Reducing harm to the environment as a business model has captured investors’ attention and is formalized in the Environmental, Social and Governance (ESG) concept, now a key performance indicator for companies. Yet the corporate maximization of ESG has led to “greenwashing”, deceptive marketing to create the illusion of goodness and to hide malpractice perpetuated by ESG practices and regulation.

Some energy entrepreneurs want to do better. The Future-Fit Business Benchmark is a management tool that provides clear, actionable guidance to perform without negatively impacting people, society and the planet, i.e. truly sustainable performance. The tool, developed by a UK-based non-profit, provides principles for understanding positive and regenerative impact. A leading practitioner of Future Fit is Better Energy, a solar power producer working across Denmark, Sweden, Finland, and Poland. It just announced an investment of more than €100 million from leading pension fund ATP which will take a 15 percent minority stake.

Why ESG is failing

Politicians, regulators, and business leaders often claim to be focused on sustainability. Yet, few fully appreciate the difference between being truly sustainable and just “less bad”. The traditional ESG metrics of CO2 emissions, energy consumption, etc. are used as proxies for sustainability progress, but often performance is merely incrementally improved and then celebrated as sustainability. This is not sustainable – it is just “less bad” performance, as the negative impact is still there.

Few things are as important for the energy transition as the electricity grid. An electricity system based 100% on renewables will bring new and significant challenges – but also possibilities – to grid operators, energy producers and energy consumers. The only way to solve the challenges and maximize the opportunities is by working together and by applying a systems view.

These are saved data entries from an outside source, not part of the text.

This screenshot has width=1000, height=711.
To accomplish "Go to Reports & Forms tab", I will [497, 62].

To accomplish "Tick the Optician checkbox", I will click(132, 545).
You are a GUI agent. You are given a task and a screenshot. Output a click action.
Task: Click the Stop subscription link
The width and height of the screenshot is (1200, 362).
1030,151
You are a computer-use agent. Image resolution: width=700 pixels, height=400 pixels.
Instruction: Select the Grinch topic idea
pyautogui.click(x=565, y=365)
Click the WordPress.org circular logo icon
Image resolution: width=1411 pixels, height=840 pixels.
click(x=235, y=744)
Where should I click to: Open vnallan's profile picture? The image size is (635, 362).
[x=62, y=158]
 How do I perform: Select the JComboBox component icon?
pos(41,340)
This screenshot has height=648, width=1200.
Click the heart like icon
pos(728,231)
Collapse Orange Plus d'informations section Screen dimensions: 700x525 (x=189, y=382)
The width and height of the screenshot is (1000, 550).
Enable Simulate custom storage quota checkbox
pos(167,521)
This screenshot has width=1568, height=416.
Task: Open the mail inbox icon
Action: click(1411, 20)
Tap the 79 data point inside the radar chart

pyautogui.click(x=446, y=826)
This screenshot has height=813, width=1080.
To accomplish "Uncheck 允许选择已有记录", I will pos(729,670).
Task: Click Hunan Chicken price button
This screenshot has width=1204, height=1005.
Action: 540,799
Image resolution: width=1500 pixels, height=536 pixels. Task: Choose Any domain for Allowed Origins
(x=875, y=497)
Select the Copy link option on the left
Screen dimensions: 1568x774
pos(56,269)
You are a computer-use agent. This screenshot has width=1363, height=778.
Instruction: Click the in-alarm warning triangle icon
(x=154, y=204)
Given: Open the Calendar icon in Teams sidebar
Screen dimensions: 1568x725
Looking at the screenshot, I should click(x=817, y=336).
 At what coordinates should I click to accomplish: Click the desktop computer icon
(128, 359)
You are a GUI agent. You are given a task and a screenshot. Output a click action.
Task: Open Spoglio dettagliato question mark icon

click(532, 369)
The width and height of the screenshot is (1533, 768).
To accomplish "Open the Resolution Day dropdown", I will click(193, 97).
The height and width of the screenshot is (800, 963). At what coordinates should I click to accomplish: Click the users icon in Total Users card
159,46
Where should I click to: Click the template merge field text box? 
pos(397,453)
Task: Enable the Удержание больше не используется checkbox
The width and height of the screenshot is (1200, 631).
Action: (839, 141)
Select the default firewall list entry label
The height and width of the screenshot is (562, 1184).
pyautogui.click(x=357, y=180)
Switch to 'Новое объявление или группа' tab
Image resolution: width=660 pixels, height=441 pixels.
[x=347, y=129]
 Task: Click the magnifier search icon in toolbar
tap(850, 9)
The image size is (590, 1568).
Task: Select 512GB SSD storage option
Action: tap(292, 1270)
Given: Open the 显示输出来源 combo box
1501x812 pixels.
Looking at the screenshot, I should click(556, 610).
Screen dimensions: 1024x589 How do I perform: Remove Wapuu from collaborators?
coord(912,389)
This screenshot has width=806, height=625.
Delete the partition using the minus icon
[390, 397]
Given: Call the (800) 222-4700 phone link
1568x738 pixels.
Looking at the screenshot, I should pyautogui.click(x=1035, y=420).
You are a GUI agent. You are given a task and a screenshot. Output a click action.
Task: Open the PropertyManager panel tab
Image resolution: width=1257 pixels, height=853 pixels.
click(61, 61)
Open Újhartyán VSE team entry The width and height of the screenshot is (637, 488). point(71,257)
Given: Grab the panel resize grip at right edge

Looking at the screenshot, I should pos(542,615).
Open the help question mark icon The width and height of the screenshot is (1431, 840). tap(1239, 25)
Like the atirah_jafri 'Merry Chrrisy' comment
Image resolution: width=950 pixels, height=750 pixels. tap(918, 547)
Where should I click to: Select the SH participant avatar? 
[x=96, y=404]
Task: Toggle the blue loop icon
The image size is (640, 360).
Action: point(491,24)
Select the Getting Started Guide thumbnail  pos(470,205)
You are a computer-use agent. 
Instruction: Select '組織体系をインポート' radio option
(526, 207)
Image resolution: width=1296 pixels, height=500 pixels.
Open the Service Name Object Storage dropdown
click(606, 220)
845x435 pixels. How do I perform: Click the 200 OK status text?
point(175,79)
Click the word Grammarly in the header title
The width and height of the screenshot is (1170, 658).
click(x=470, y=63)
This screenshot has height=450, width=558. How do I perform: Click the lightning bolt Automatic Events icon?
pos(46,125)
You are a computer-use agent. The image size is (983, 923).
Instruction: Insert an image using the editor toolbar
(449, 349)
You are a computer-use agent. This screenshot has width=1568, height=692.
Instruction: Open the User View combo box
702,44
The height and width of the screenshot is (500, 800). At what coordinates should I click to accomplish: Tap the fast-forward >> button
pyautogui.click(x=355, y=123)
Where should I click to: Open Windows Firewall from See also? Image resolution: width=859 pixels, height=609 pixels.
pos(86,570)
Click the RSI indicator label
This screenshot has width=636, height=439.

The first step is to close the investment gap in the power grid. Most electricity grids were built in and for the last century. Earlier this year, the US National Renewable Energy Laboratory estimated that a new grid could lead to up to $2.5 in benefits for every $1 dollar of transmission grid. A betterr power grid will facilitate the green transition and good business.

“We are facing three urgent crises in Europe: a climate crisis, a biodiversity crisis, and an energy crisis. At the core of all three lies an urgent and major transformation of Europe’s energy systems and we will have to live with the decisions we make now for many generations to come. We have a moral obligation to not only act fast, but also make change happen in the right way,” says Rasmus Lindholdt Kjær, CEO of Better Energy. For Lindholdt Kjær, just doing no harm is not enough. Restorative and regenerative efforts must form a fundamental part of regulation and business practices going forward. Regenerative practices must become “business as usual”.

Using Future Fit to create energy independence

No small undertaking, a restorative energy enterprise requires overcoming technological limitations, outdated infrastructure, lack of systems-thinking from business leaders and politicians, and short-termism. Nonetheless, powering companies, cities, and countries with clean, green energy is a business opportunity. Better Energy has installed capacity of more than 1 GWp and a pipeline of projects across its markets of more than 10 GWp. For clarification, gigawatt is expressed as GWh (production output from a particular plant in hours) and GWp (production capacity installed) – i.e. the expression of 1 GWp translates (x 1.000) to roughly more than 1 terawatt-hour (TWh) in production output. A terawatt-hour is a unit of energy equal to outputting one trillion watts for one hour, a value is large enough to express annual electricity generation for entire countries.

Better Energy innovates the field with its unique Power Purchase Agreement (PPA), a contract with corporate customers to supply legitimate, certified green energy. This helps global companies like Google, one the world’s leading energy consumers, run its data centers clean and green in Northern Europe. Better Energy has also inked deals with leading European telecom providers Telenor, Telia, and TDC, enterprises which not only brand themselves on green power, but consider green energy as an important long-term input to improve the economics of the business.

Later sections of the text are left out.